Potentially less toxic approaches are being considered. Antigen-specific epitope-based immunotherapy may lead to restoration of antigen-specific tolerance.^{17, 18} Immune checkpoint modulators,¹⁹ chimeric antigen receptor-based cell therapy,²⁰ and other novel approaches to disease-modifying immunotherapy²¹ are all being studied and some of these may prove safe and efficacious.
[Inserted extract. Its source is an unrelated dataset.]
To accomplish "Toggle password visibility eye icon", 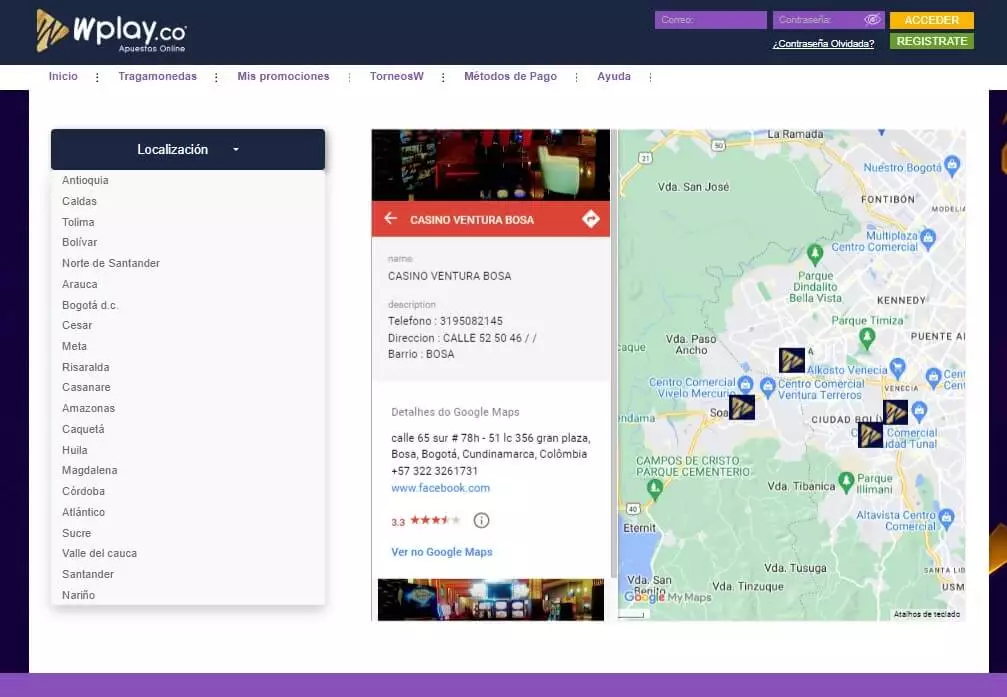I will (x=872, y=20).
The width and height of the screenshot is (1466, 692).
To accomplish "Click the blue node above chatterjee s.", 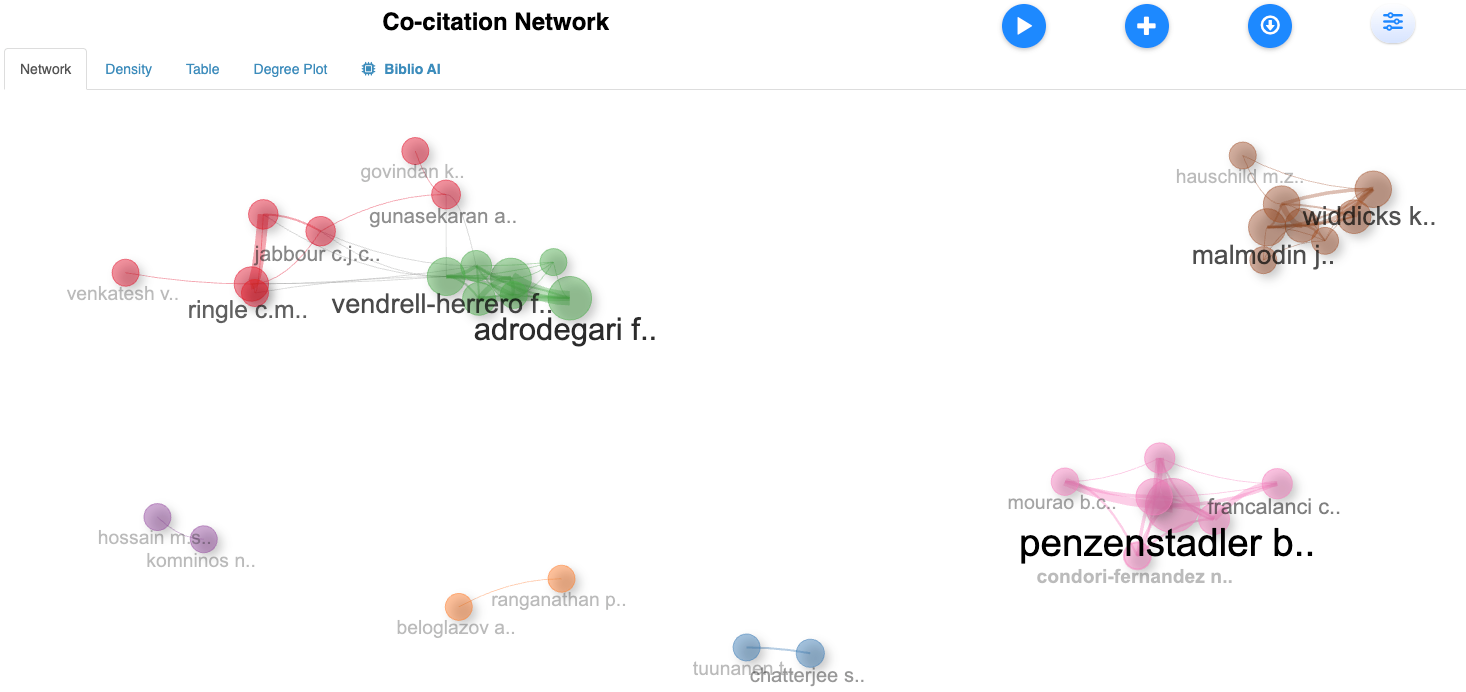I will click(x=810, y=654).
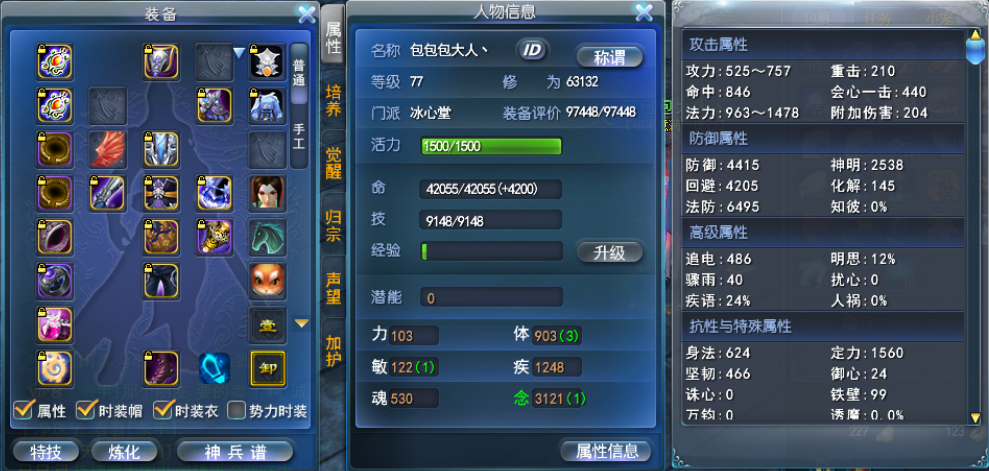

In our earlier commentary on the use of pro-proliferative agents for early T1D treatment we noted a preliminary study with the calcium channel-blocking agent verapamil having the potential to inhibit thioredoxin-interacting protein, reducing β-cell glucotoxicity and apoptosis.²² A subsequent controlled trial randomized 88 children and adolescents aged 7–17 with newly diagnosed T1D to verapamil versus placebo; mean C-peptide was 30% higher at 52 weeks with verapamil, with 95% of treated patients versus 71% of those receiving placebo having stimulated C-peptide ≥0.2 pmol/mL.²³ This approach seems for now to be safer and equally efficacious to that with immunomodulatory agents, and it is noteworthy that the cost of two 12-vial courses of Tzield (teplizumab) would be $332 400, while that of a 30-day supply of verapamil in the United States ranges from US$5–40, for a yearly cost between US$60–480.